Instruction for the entries that follow: retype exactly the lines from the line with "Task: Click the Подарочные" to the line with "Viewport: 1280px width, 714px height.", both included, and omit all others.

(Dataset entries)
= Beginning of Section =

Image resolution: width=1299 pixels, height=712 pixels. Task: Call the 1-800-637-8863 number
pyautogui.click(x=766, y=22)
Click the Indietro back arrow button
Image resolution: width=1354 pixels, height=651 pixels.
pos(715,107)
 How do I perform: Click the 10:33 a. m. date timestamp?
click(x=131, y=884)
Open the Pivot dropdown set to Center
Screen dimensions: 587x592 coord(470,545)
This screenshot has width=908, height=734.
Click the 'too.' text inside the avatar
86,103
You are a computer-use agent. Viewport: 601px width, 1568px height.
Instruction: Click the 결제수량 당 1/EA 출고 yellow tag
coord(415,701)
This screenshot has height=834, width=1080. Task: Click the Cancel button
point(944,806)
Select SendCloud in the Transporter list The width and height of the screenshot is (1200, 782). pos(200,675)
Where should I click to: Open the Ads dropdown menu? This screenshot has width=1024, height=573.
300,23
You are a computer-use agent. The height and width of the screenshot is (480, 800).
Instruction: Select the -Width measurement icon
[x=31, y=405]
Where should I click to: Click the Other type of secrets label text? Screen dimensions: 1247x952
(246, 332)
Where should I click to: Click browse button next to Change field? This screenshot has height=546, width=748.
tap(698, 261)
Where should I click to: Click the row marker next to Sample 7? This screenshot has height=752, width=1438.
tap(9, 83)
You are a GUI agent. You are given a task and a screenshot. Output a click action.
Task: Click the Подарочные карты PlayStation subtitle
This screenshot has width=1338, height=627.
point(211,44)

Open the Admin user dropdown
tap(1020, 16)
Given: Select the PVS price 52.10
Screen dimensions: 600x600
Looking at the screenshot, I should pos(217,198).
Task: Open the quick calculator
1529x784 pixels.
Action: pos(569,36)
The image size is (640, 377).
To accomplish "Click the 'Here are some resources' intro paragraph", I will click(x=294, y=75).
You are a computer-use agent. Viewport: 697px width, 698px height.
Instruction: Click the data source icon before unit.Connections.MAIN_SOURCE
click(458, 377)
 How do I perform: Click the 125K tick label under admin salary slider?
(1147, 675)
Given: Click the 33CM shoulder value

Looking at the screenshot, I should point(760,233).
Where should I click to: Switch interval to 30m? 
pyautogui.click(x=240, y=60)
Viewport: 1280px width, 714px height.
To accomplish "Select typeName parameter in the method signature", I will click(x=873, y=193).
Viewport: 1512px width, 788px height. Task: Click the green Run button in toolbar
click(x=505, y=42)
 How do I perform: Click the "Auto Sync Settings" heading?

= End of Section =

COMPLETED EXERCISE:
Task: Click the Подарочные карты PlayStation subtitle
This screenshot has width=1338, height=627.
point(211,44)

Open the Admin user dropdown
tap(1020, 16)
Given: Select the PVS price 52.10
Screen dimensions: 600x600
Looking at the screenshot, I should pos(217,198).
Task: Open the quick calculator
1529x784 pixels.
Action: pos(569,36)
The image size is (640, 377).
To accomplish "Click the 'Here are some resources' intro paragraph", I will click(x=294, y=75).
You are a computer-use agent. Viewport: 697px width, 698px height.
Instruction: Click the data source icon before unit.Connections.MAIN_SOURCE
click(458, 377)
 How do I perform: Click the 125K tick label under admin salary slider?
(1147, 675)
Given: Click the 33CM shoulder value

Looking at the screenshot, I should point(760,233).
Where should I click to: Switch interval to 30m? 
pyautogui.click(x=240, y=60)
Viewport: 1280px width, 714px height.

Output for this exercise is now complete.